■ The data:
[Start of section]

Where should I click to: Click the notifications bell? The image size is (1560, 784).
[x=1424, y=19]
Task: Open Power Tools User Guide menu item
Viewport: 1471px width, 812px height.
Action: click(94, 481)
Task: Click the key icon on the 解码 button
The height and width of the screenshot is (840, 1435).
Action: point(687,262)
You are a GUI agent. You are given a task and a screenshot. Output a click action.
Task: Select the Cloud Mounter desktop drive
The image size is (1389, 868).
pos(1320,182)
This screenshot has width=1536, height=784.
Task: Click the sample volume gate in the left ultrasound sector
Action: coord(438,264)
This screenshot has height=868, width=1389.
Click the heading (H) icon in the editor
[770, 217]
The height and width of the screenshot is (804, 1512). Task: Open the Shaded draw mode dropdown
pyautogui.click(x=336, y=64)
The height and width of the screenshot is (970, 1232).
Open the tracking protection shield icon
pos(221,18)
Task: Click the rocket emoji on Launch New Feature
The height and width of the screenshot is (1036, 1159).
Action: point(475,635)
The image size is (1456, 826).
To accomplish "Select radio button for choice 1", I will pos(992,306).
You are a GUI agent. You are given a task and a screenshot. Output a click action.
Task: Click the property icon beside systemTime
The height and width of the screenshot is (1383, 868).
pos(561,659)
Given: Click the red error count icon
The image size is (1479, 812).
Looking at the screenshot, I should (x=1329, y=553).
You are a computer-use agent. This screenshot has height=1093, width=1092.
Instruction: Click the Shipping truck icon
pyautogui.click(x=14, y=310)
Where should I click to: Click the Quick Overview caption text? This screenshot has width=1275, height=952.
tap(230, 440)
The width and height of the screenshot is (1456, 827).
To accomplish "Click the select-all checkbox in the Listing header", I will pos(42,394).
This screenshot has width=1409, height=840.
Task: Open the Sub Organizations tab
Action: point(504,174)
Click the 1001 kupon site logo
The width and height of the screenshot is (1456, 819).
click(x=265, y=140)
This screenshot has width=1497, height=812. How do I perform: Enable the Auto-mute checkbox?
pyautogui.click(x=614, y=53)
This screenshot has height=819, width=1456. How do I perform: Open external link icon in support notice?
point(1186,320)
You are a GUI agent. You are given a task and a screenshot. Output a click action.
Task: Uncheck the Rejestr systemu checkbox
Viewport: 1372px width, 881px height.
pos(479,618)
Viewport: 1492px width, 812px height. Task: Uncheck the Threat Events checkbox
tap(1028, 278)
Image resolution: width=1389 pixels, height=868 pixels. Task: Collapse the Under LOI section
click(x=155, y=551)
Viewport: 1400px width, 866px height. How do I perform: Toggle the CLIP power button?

[End of section]

■ What the task requires: Only exact copies of the lines from the one containing "The width and height of the screenshot is (1456, 819)." to the end of the records belong in the answer.

■ Result below:
The width and height of the screenshot is (1456, 819).
click(x=265, y=140)
This screenshot has width=1497, height=812. How do I perform: Enable the Auto-mute checkbox?
pyautogui.click(x=614, y=53)
This screenshot has height=819, width=1456. How do I perform: Open external link icon in support notice?
point(1186,320)
You are a GUI agent. You are given a task and a screenshot. Output a click action.
Task: Uncheck the Rejestr systemu checkbox
Viewport: 1372px width, 881px height.
pos(479,618)
Viewport: 1492px width, 812px height. Task: Uncheck the Threat Events checkbox
tap(1028, 278)
Image resolution: width=1389 pixels, height=868 pixels. Task: Collapse the Under LOI section
click(x=155, y=551)
Viewport: 1400px width, 866px height. How do I perform: Toggle the CLIP power button?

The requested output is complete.